Dangerous tackling – our solution for solving the problem once and for all

The row over tackling in the modern game keeps coming back with depressing regularity. In the last week alone we’ve had rows about tackles by Man City’s Kompany, Chelsea’s Lampard and now Liverpool’s  Glen Johnson. To be honest, I’m bored of it. It’s time to sort it out once and for all.

Most disagreements seem to stem from the evaluation that some players are not capable of making a truly bad challenge. This is most frequently seen in the use of the phrase, “He’s not that sort of player” by pontificating pundits and managers trying to defend a player.
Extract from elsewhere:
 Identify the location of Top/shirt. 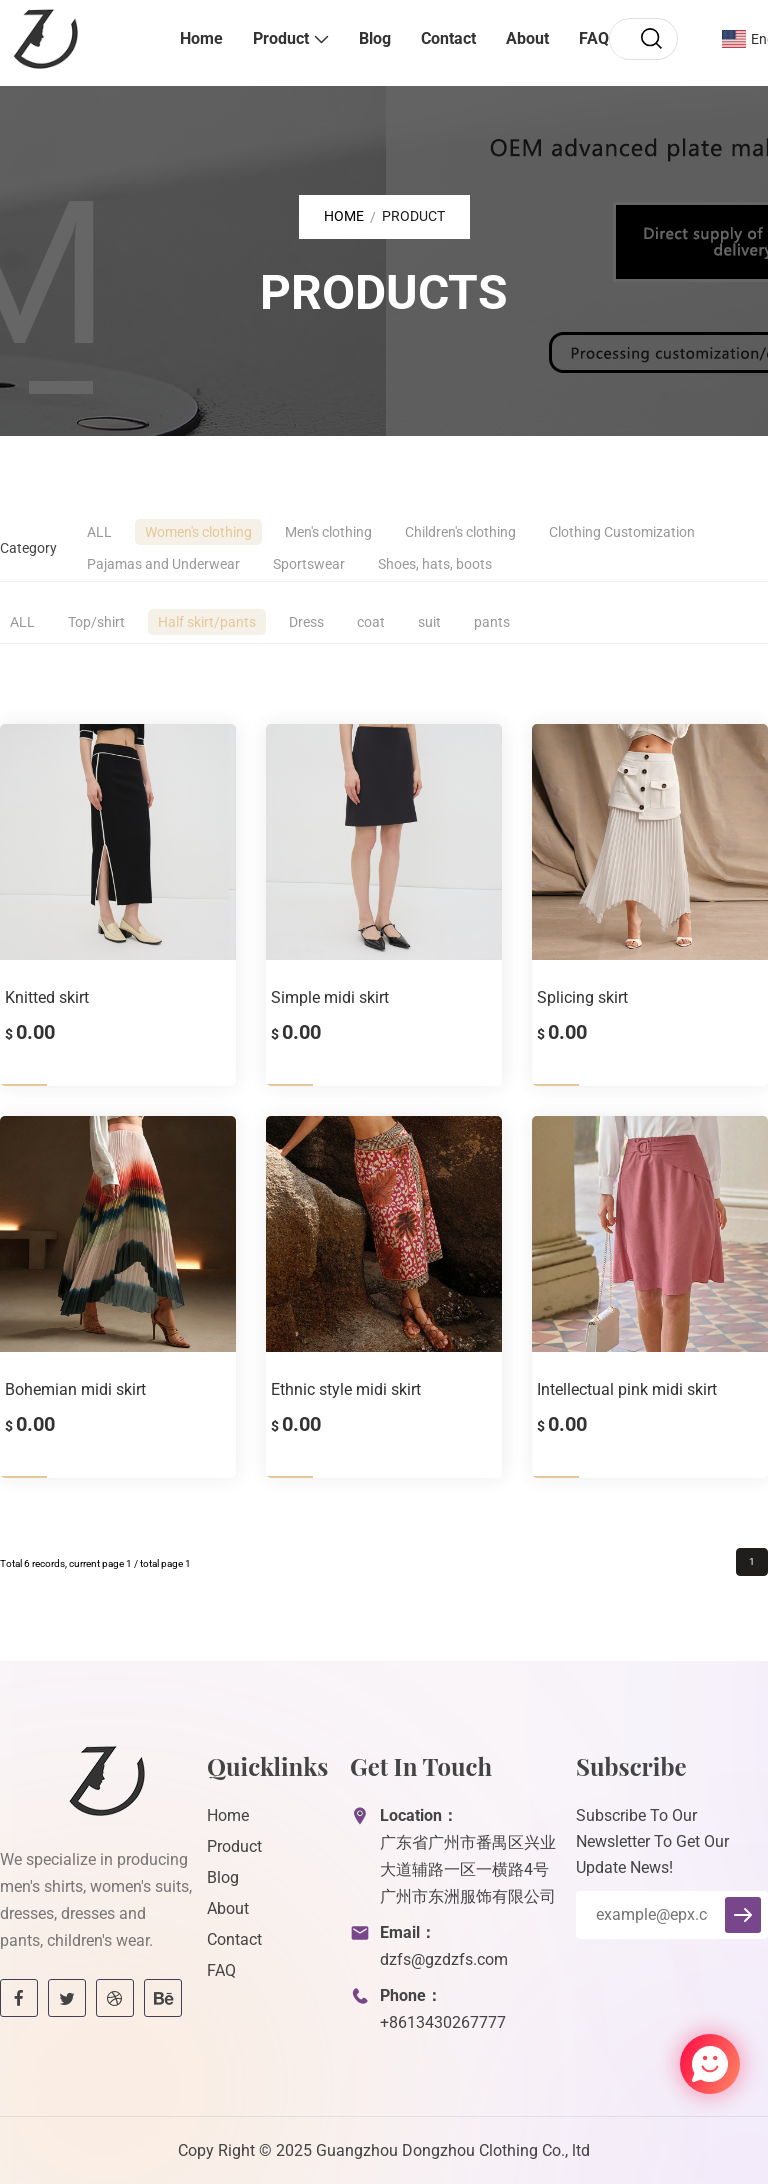
(96, 622).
Whilst part of my brain tells me this line of defence is bollocks I have never played the game professionally. So what do I really know?

Instead let’s accept the wisdom of the football professionals. Let’s follow their logic through and bring some black and white clarity to the grey area we’re currently mired in.

If there really are footballers who “aren’t that sort of player” let’s officially recognise them. Each season an independent panel of former players and match officials could meet to categorise players into “not that sort” and “that sort”. So Lee Cattermole and Joey Barton would obviously be quickly and easily categorised as “that sort” whilst say Luka Modric and Theo Walcott would be “not that sort”.

Managers and more importantly match officials could be given a list of these players. With a pre-agreed list of players who are “that sort” or “not that sort” referees would then be empowered to use more discretion.

Whilst the oft quoted ‘letter of the law’ may require the player to be sent off for a career ending, two footed, lunge, a players status as “not that sort” would allow the referee to opt for a yellow card or perhaps simply to wave play on. Similarly, a referee may be unsure whether a tackle justifies any action, however, if the player’s one whose been classified as “that sort” then it’s easier for him to reach for the red.

“Consistency” is what players, fans and pundits most often demand of a referee. Even with professional match officials we’ve not been able to create this refereeing panacea. It obviously can’t be achieved.

Introducing a “that sort” “not that sort” system would formalise inconsistency by introducing a rationale for it. It we can’t have consistency, we might as well have consistent inconsistency.


One Comment on “Dangerous tackling – our solution for solving the problem once and for all

  1. That is a bloody good idea. They could have little skull and cross bone symbols on one of their shoulders so the ref could easily know if the player was ‘that sort’. I’m sure it’d be a badge of honour for many hard-tackling centre-backs and defensive midfielders.